The problematic point of view can be illustrated on the generally accepted Vision Zero. We aim to include health benefits of active mobility into the vision, as well as conditions for prioritizing active mobility when addressing public space design. This would have certain effects:

  • Road safety needs to be addressed both at the national-regional-local level, and in relation to other strategic areas such as public health, environment protection, economics.
  • The way people approach mobility needs to be changed, which most easily can be achieved through school education and positive examples in families. Changes in travel behaviour must result from the shift towards other means of transport than cars, not only for environmental reasons, but also for health and economic ones. Public demand is gradually increasing for alternative transport options, and it depends on the political will of local governments whether the growth will be supported, or slowed down due to a lack of long-term, sustainable urban planning.

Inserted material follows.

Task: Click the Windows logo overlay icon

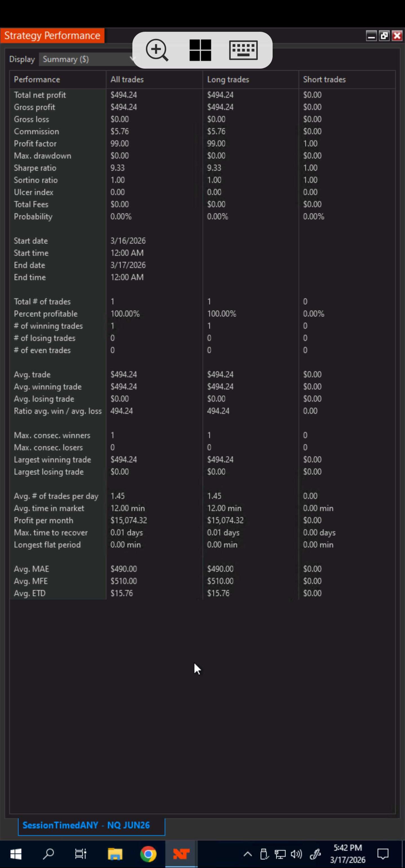Action: click(200, 50)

This is what those who prioritize car use should realize. Sustainability and traffic safety go hand in hand, but sustainability really requires making the above changes and shifts, together with transformation of a public and road space so that it is in harmony with the required behaviour. The ultimate goal is what "humanization" of a street space is called, which means the space is not only effective for transport system, but also liveable, people friendly and multi -purpose.

Since the CR Police is the approval authority for amendments to transport systems and public space use, it is their approach and mindset which need to be transformed, for being based on a well-established requirement currently which comes from the past and says that the greatest available capacity must be provided for cars, without taking into account sufficiently measures to improve environment for other public space users. Car drivers' interests win over other road users' interests, and many drivers are aware of it and use it to behave accordingly. Therefore, a dialogue between the Police and experts is necessary to clarify the situation and subsequently to make amendments to given standards.

We recommend the traffic safety experts and the Police to follow the principles of sustainable development, specifically the recommendation of the European Road Safety Council PIN Flash-38: "It is recommended to use urban planning hierarchy which puts walking, cycling and public transport above car use, together with implementation of 30km/h speed limit and other traffic calming measures in areas with a high number of pedestrians and cyclists[1]. However, a real shift towards walking and cycling, especially for short everyday journeys in densely populated areas requires to make changes right in the urban space design: motor traffic moves very slowly in the space used by vulnerable road users, there's a separated infrastructure in the space as well as smart junctions, school streets without any cars are a standard. Since the European, national and local governments play a key role in the process, ETSC provides recommendations for policy makers[2] throughout the document.

To separate various transport modes is often interpreted as a necessity to build separate cycleways. However, urban traffic struggles with limited space when it usually is impossible to build a cycleway, or it results in other delays, or even resignation, in finding the right solution. Therefore, integration is what our towns and cities need. This is what the German Technical Conditions for Cyclists "Guidelines for Cycling Facilities" (ERA 2010) say: To increase safety on European roads, the European Road Safety Council recommends separating cyclists from motor traffic on all roads with more than 30km/h speed limit. It is recommended to find any type of separation, such as designated cycle lanes.